Special Focus: Black Nationalism

In Detroit, numerous civil rights -- and later, Black nationalist -- organizations had different strategies to empower Black people in the post-World War II era. The Detroit NAACP and Urban League were more mainstream, seeking integration, equal employment, and housing opportunities, and an end to police brutality targeting Black residents. By the early 1960s, these organizations and others pursued increasingly strident forms of protest. They staged mass civil rights demonstrations and school walkouts, hosted public lectures, and formed political parties. Some adopted a Black nationalist ideology centered on self-defense and separatism rather than the non-violence and integration supported by mainstream civil rights groups. Black nationalism also drew inspiration from African independence movements that contributed to an evolving sense of Black pride, unity, and self-determination. The mainstream civil rights movement held sway in cities like Detroit, but Black nationalism influenced their ideas and encouraged more radical perceptions of justice.

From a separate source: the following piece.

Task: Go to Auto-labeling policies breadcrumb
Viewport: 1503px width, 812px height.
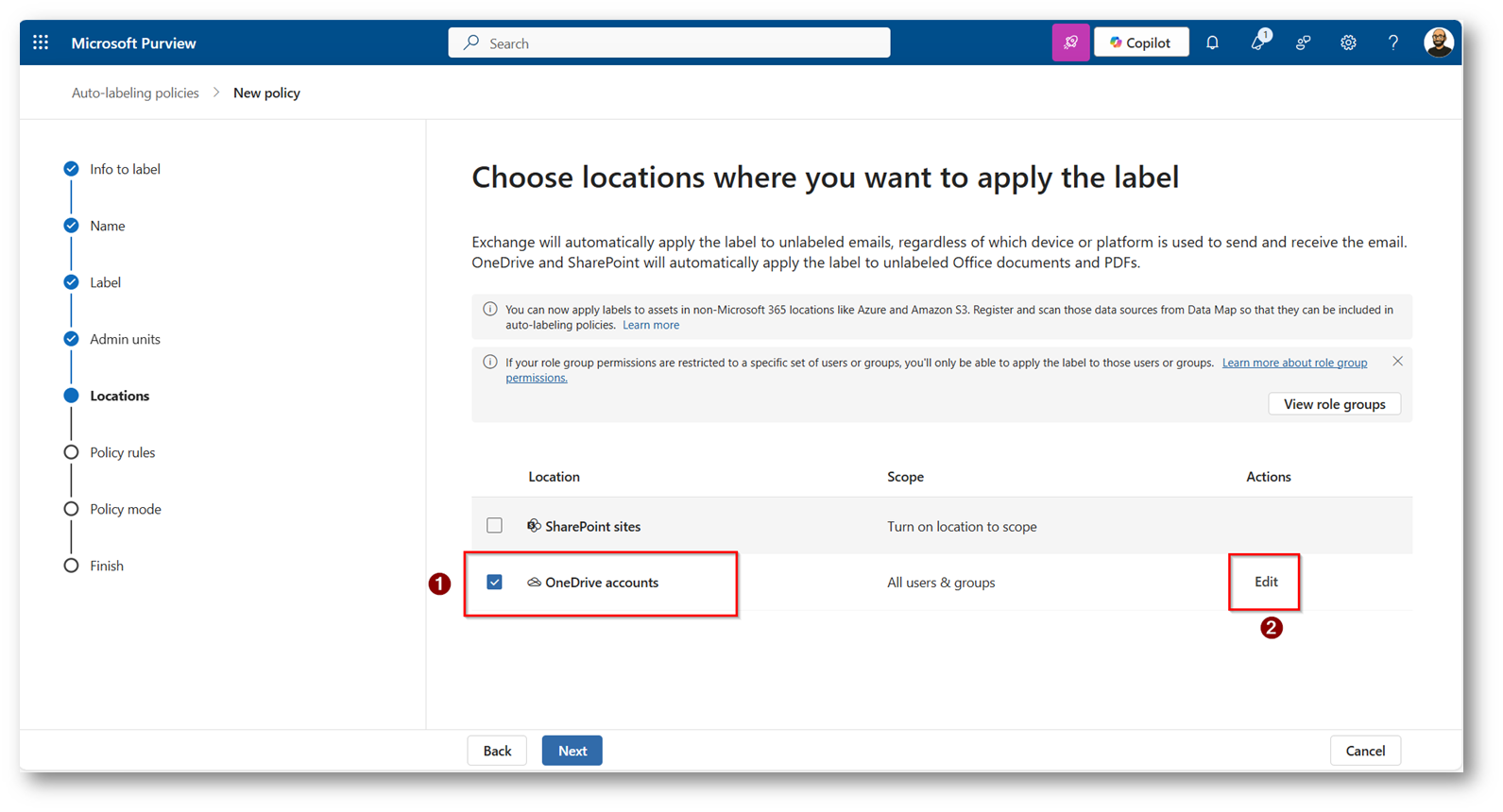Action: [135, 93]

Civil Rights, Demonstrations, "March to Freedom," Detroit, 1963.

Reverend Albert Cleage (later Jaramogi Abebe Agyeman), a prominent Detroit-based activist, exhibited dimensions of Black nationalism through a number of associations. Here, Cleage addresses the audience at Cobo Hall following the “Walk to Freedom” march where Dr. Martin Luther King, Jr. gave one of his “I Have a Dream” speeches. From the Detroit News Photograph Collection.

Nation of Islam, Malcolm X, Meetings, Wayne State, 1963.

Students listen to Malcolm X speak in Wayne State University’s State Hall in Detroit, Michigan about the Nation of Islam, warning that, “We are not afraid to go to jail or afraid to take the life of those who take our life. We believe in fair exchange. This is the price of freedom, and we are prepared to pay the price.” From the Detroit News Photograph Collection.

Publication, Illustrated News, Freedom Now Party platform, 1964

The Freedom Now Party, representing an element of Black nationalist political thought and theory, outlines its platform for the upcoming 1964 elections. September 28, 1964. Ernest Smith Papers, Box 1.